A nivel pragmático, la idea de justicia planetaria (que no sólo se refiere al cambio climático, sino también a la preservación de la biodiversidad, así como de todos los demás recursos naturales) sigue luchando por abrirse paso. Ante las proporciones planetarias de los dramáticos acontecimientos medioambientales y los daños irreversibles causados no sólo al mundo como tal, sino también a los diferentes mundos comunes que contiene, algunos estudiosos han sugerido la posibilidad de “crímenes contra la biodiversidad” y “ecocidio”.

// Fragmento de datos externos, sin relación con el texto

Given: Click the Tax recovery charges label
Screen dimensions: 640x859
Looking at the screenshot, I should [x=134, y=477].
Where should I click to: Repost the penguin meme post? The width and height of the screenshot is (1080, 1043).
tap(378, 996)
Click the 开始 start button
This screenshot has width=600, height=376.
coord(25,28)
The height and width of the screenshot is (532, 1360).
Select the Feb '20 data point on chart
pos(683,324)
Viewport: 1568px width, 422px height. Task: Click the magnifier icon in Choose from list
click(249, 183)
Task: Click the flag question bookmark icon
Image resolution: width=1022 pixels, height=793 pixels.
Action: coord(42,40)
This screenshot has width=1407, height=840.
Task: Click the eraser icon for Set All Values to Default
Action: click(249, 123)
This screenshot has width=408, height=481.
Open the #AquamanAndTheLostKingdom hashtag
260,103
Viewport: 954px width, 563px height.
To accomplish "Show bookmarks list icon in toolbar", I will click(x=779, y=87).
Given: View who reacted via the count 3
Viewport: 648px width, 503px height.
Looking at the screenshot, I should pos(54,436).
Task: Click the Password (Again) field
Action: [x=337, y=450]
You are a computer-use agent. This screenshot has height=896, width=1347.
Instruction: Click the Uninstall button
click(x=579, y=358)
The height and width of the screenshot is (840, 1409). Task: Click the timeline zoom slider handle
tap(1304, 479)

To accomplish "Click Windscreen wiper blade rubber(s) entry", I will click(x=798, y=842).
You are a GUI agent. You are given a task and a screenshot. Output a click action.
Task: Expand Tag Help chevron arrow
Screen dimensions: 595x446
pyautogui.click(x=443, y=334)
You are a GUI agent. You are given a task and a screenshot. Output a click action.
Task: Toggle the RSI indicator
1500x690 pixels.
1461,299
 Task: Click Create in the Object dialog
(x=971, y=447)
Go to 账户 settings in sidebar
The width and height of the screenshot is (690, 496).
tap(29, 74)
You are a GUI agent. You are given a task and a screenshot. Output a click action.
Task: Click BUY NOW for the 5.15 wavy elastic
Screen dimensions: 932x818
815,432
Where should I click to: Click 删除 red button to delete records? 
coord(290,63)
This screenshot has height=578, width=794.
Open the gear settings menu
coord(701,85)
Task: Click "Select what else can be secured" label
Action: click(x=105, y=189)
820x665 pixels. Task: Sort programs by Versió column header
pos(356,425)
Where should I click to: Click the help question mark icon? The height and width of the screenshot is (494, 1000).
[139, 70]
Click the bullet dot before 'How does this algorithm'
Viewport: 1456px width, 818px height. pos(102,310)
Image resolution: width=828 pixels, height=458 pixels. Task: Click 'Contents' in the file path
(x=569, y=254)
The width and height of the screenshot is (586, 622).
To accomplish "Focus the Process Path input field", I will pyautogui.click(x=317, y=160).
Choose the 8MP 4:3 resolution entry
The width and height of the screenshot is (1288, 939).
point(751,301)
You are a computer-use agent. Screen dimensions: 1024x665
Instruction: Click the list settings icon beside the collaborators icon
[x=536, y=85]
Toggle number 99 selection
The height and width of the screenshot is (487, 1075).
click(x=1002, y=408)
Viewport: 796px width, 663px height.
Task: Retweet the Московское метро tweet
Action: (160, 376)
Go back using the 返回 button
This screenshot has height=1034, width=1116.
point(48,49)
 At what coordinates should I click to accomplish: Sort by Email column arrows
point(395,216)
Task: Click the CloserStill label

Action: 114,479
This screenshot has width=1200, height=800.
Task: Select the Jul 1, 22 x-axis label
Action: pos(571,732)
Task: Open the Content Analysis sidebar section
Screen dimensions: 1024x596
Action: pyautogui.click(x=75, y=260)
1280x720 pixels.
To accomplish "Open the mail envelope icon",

Lo que la pandemia nos ha enseñado es que hay que explorar a fondo el potencial positivo de una interconexión cada vez más estrecha entre las cuestiones del cambio climático, la seguridad energética (en términos de sostenibilidad, eficiencia y ahorro) y las emergencias sanitarias. Una economía circular requiere necesariamente una política circular, es decir, una política de amplia representación y una política capaz de integrar la sostenibilidad en todos los niveles y en todas sus opciones.
La nueva condición del mundo nos obliga, por ejemplo, a repensar la propia idea de democracia, que debe incluir formas de responsabilidad y representación también hacia los componentes no humanos del planeta (animales, plantas), ya que también forman parte de un complejo socio-natural en el que el ser humano está inmerso no en una posición hegemónica sino de responsabilidad y cuidado.
Uno podría estar tentado de alimentar un enésimo proyecto de utopía planetaria. Necesitamos concreción. Hay un poderoso verso de la poeta polaca Wisława Szymborska: “Prefiero a quien ama a la gente, que a quien ama a la humanidad”. Lo que se necesita es una atención hic et nunc a las personas físicas, presentes, vivas y necesarias, no un impulso abstracto hacia la humanidad como entidad categórica.
Incluso eminentes politólogos hablan ahora de la necesidad de una “microfundamentación” de la política internacional, en el sentido de que incluso esta dimensión, que podría parecer fuera del alcance de nuestra existencia cotidiana, necesita un análisis que reconstruya las elecciones, las acciones y las interacciones de las personas implicadas. El secreto de la universalidad vive en la proximidad, “porque en ella se experimenta la calidad de la convivencia fraterna, captando la única medida auténtica para las relaciones interhumanas en todos los niveles, hasta el de la globalidad”.